If widening conversions were allowed from Decimal to Double and from Double to Single, but not in the reverse direction in either case, then for any trio of types T,U,V (including integral types as well as the above) such that implicit casts exist from T to U and from U to V, conversion from T to U and then to V would yield the same result as conversion from T to V. Although converting something from e.g. Int64 to Double and from Double to Float may not always yield the best Float representation of the original Int64, a “direct” conversion will fail to do so in the same cases.

Were it not for the widening conversion from Single to Double, all of the implicit conversions would have the useful characteristic that any loss of information (rather than hiding of it) could only be demonstrated by use of a narrowing cast. Further, while some values which are numerically different would be regarded as indistinguishable, those which are recognized as distinct would be properly ranked.

Which should be larger–(float)16777217, or 16777216.000001? How about 1E20f*1E20f versus 1E240? I would posit that floating-point values are expected to often compare as indistinguishable even when the mathematical quantities they would represent aren’t the same, but rankings are generally expected to be correct unless the difference between the arguments is small relative to the precision of the type being compared. A difference of 59 parts per billion is not exactly small relative to the precision of a double, and a difference of 200 orders of magnitude is definitely not small.

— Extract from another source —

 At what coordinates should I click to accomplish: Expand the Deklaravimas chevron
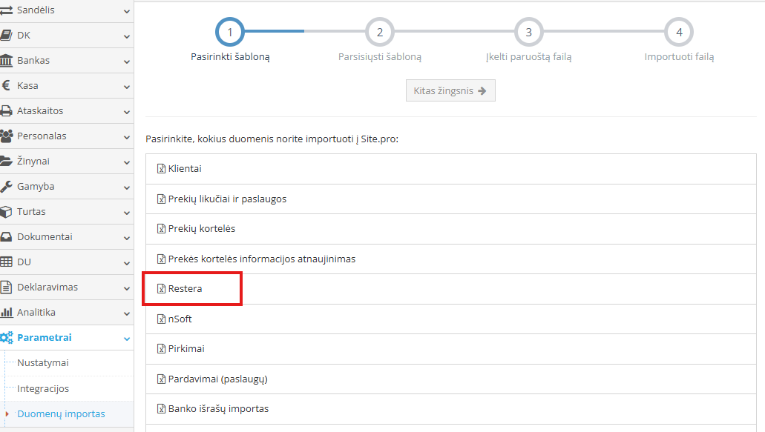click(x=127, y=288)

If you treat types as objects in a category, and implicit conversions from A to B as morphisms from A to B in this category, then one OBVIOUS requirement is that, well, it must be a category! Which implies, among other things, that if there is an implicit conversion in both directions, then data loss is prohibited. Also, if you can implicitly convert x to type B in more than one way, they all must yield the same result.

Never really looked at decimal, but I’m wondering what was the initial ideas behind the design of a decimal? 128bit compare to a 64bit double could be largely enough to provide a larger precision both for the mantissa and exponent, while still being able to map a double. Also why the usage of a base 10 instead of a base 2?

The whole point of decimal is to be base ten; that’s why the type is called *decimal*. It is so that decimal fractions can be represented with 100% accuracy, as is often necessary in currency calculations. The precision and range were chosen to exceed reasonable requirements for precision and range of financial calculations.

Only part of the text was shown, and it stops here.